The point estimates from the TMB
and R-INLA
models above are slightly different from those reported in the Morris tutorial using full Bayesian inference in Stan or R-INLA
.
These are reproduced by changing the strategy to control.inla = list(strategy="laplace")
.
inla_full <- inla(inla_formula, family = "poisson", E = E,
data = tmbdata[c("region", "y", "x", "E")],
control.fixed = list(prec = 1/25, prec.intercept = 1/25),
control.inla = list(strategy="laplace"))
inla_full$summary.fixed
inla_full$internal.summary.hyperpar
The package tmbstan
can be used to sample from the posterior distribution with the TMB
model objects created above.
library(tmbstan)
stanfit1 <- tmbstan(obj1, refresh = 0)
stanfit2 <- tmbstan(obj2, refresh = 0)
print(stanfit1, digits = 3, par = c("beta0", "beta1", "log_sigma", "logit_phi", "lp__"))
## Inference for Stan model: file18022163e345.

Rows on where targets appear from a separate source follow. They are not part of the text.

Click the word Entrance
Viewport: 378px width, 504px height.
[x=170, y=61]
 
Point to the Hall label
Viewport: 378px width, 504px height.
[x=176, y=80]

## 4 chains, each with iter=2000; warmup=1000; thin=1;
## post-warmup draws per chain=1000, total post-warmup draws=4000.
##
## mean se_mean sd 2.5% 25% 50% 75% 97.5%
## beta0 -0.220 0.003 0.124 -0.468 -0.301 -0.219 -0.137 0.024
## beta1 0.368 0.004 0.129 0.108 0.283 0.369 0.454 0.631
## log_sigma -0.678 0.007 0.160 -0.996 -0.783 -0.678 -0.574 -0.358
## logit_phi 3.110 0.094 2.267 -0.165 1.536 2.706 4.224 8.825
## lp__ -243.431 0.281 8.889 -261.710 -249.285 -243.222 -237.306 -226.838
## n_eff Rhat
## beta0 1283 1.001
## beta1 1121 1.002
## log_sigma 489 1.013
## logit_phi 581 1.009
## lp__ 1003 1.000
##
## Samples were drawn using NUTS(diag_e) at Wed Oct 19 13:48:51 2022.
## For each parameter, n_eff is a crude measure of effective sample size,
## and Rhat is the potential scale reduction factor on split chains (at
## convergence, Rhat=1).
print(stanfit2, digits = 3, par = c("beta0", "beta1", "log_sigma", "logit_phi", "lp__"))
## Inference for Stan model: file180224432a09.
## 4 chains, each with iter=2000; warmup=1000; thin=1;
## post-warmup draws per chain=1000, total post-warmup draws=4000.
##
## mean se_mean sd 2.5% 25% 50% 75% 97.5%
## beta0 -0.223 0.003 0.128 -0.474 -0.310 -0.224 -0.138 0.023
## beta1 0.373 0.004 0.133 0.103 0.286 0.378 0.460 0.627
## log_sigma -0.678 0.004 0.162 -1.003 -0.786 -0.675 -0.573 -0.359
## logit_phi 2.410 0.165 1.338 -0.085 1.467 2.363 3.299 5.017
## lp__ -81.471 4.016 31.951 -135.900 -105.626 -83.772 -60.819 -14.913
## n_eff Rhat
## beta0 1547 1.002
## beta1 1378 1.003
## log_sigma 1519 1.001
## logit_phi 66 1.063
## lp__ 63 1.069
##
## Samples were drawn using NUTS(diag_e) at Wed Oct 19 13:49:46 2022.
## For each parameter, n_eff is a crude measure of effective sample size,
## and Rhat is the potential scale reduction factor on split chains (at
## convergence, Rhat=1).
The estimates from stanfit1
, using the Morris tutorial parameterisation, match closely to the full R-INLA
results.
For the second parameterisation, the \(\hat R\) estimate for the logit_phi
parameter is large and the number of effective samples is low, indicating poor convergence for this parameter.
This highlights that direct parameterisation of \(\mathbf{b}\) is not optimal for HMC inference, at least in this case.